2024 yıl sonunda reel anlamda %70 net kar daralması ve %20 FAVÖK daralması beklemekteyiz.
Daralmanın ana nedenleri azalan alım gücü ve talebe bağlı ürün fiyat artışlarının sınırlanması, ve göreceli güçlü kalan TL ve zayıf global ekonomiler nedeni ile sınırlı talep ve düşük karlılıkta ihracat gelirleri sayılabilir. 2025 yılına ise benzer bir resim ile giriyor ve şirketlerin faaliyet ortamının, özellikle yılın ilk yarısında zorlu bir dönemin içinde olacağını düşünüyoruz. Ancak, Türkiye’nin geçen sene başının tam tersine, faiz düşüşü yaşayacağı bir döngüye girmekte olduğunu ve bunun 2024’den kalan düşük baz da dikkate alındığında yılın ikinci yarısında farklı bir resim ortaya çıkarabileceğini düşünüyoruz. 2025 için reel olarak %13 net kar, %4 FAVÖK artışı beklemekteyiz. Bu da karlılıklar açısından 2025 yılının ikinci yarısının birinci yarıya nazaran daha yüksek seyredeceğine işaret ediyor.

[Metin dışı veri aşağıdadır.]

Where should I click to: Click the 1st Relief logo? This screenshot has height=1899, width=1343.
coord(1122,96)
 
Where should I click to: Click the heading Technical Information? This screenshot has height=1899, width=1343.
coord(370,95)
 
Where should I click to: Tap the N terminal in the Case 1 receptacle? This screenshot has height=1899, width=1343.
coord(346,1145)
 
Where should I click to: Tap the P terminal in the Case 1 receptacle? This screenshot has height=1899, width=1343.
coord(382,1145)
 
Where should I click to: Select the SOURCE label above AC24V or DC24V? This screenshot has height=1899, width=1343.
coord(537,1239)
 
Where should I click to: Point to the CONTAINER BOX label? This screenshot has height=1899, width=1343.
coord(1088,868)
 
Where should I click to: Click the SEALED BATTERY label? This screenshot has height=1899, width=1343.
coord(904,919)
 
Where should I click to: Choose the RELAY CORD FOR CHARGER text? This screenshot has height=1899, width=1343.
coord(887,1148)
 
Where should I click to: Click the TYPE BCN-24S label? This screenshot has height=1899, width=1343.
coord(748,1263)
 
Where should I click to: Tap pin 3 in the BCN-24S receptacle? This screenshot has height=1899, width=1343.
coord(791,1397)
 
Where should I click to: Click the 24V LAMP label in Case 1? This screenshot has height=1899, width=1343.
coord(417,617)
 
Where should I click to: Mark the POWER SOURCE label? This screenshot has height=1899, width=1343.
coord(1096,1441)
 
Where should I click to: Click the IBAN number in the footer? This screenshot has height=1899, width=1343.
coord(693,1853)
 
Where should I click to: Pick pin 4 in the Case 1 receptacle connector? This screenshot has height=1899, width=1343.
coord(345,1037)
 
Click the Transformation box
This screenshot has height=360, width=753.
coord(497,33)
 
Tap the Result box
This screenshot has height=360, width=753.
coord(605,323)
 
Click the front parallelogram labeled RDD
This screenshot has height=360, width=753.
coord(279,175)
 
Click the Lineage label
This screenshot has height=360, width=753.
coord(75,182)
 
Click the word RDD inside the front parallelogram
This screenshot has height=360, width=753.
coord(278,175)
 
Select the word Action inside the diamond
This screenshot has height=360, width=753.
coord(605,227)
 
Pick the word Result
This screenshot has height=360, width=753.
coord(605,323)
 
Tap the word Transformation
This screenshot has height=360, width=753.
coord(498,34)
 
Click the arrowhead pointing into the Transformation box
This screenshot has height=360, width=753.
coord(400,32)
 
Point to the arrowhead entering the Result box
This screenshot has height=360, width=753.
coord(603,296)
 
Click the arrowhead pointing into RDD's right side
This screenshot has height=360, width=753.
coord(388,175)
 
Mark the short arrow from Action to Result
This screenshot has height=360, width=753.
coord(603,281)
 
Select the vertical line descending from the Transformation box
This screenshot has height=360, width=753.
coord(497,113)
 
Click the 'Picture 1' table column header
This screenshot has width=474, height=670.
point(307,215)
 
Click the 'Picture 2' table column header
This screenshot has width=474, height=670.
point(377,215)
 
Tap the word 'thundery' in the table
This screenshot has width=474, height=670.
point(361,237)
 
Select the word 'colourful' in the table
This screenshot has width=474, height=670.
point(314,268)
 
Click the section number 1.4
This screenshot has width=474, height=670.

Buna ek olarak, artan GSYH beklentimiz ile 2026 yılında reel anlamda %5 FAVÖK ve %14 net kar büyümesi tahmin etmekteyiz. Olası ek vergiler ve daralmanın beklenenden daha derin olması, özellikle 2025 için, kar tahminlerimizdeki ana risk unsuru olarak öne çıkmakta. 2025 yılında sektörel bazda reel kar performansı açısından, değerlemeleri de göz önüne alarak, öne çıkartmak istediğimiz sektörler bankacılık, demir çelik, gıda perakendeve telekomünikasyon sektörleri.
Halihazırdaki endeks adil değer tahminimiz 13,037 ve yükselme potansiyeli %29.
Ancak, karlılık döngü ivmesinin yukarıya evrilmesi ile birlikte çok daha yüksek seviyeler mümkün. Bu bağlamda, adil değerler bankacılık ve sanayii sektörlerinde %27 ve holdinglerde %39.3 Ancak, uzun vadeli döngünün ivmesinin yukarıya evrilmesi ile birlikte çok daha yüksek endeks seviyelerinin mümkün olduğunu düşünüyoruz.
Reel bazda (2025/2026) kar büyüme beklentilerimizi ülkeler arası büyüme ve çarpanlara harmanladığımızda Türkiye’nin benzer ülkelere nazaran makul bir yıl geçirme ihtimalinin olduğunu ve iskontolu çarpanlarda işlem gördüğünü söyleyebiliriz. Öte yandan, 2026 tahminlerimiz gerçekleştiği takdirde, Borsa GOÜ FK çarpanlarına %60 civarı iskontoda gözükmekte. Sonuç olarak, yukarıda bahsettiğimiz olası 6 aylık zorluklara ve bölgesel politik faktörlerin yaratacağı olası oynaklıklara rağmen endeksteki zayıflıkların alım fırsatı yarattığını, ve Türkiye borsasının uzun vadeli patika değişikliğinin eşiğinde olabileceğini, 2026 öngörülebilirliği arttıkça hisse senetlerinin prim yapabileceğini düşünüyoruz ve faizin üzerinde getiri sağlamayabilme olasılığının mümkün olduğunu düşünüyoruz.
Öte yandan, jeopolitik gelişmeler geçmişten farklı olarak olumlu anlamda risk primini düşürücü etki yaratabilir.
Model portföyden Anadolu Grubu ve İş Bankası’nı çıkartıyor, Garanti Bankası ve TSKB’yi ekliyoruz.
4.çeyrekte de ana bankacılık gelirlerinde zayıflık beklentimiz ve enflasyon muhasebesinden göreceli avantaj sağlayacağını düşündüğümüz İş Bankası’nda 2025 yılında enflasyon muhasebesine geçişin iptali sebebiyle kar alıyor, yerine güçlü marj ve karlılık performansını sürdürmesini beklediğimiz Garanti Bankası ve TSKB’yi model portföyümüze ekliyoruz.
Anadolu Grubunu da son dönemdeki güçlü performansının ardından model portföyümüzden çıkartıyoruz.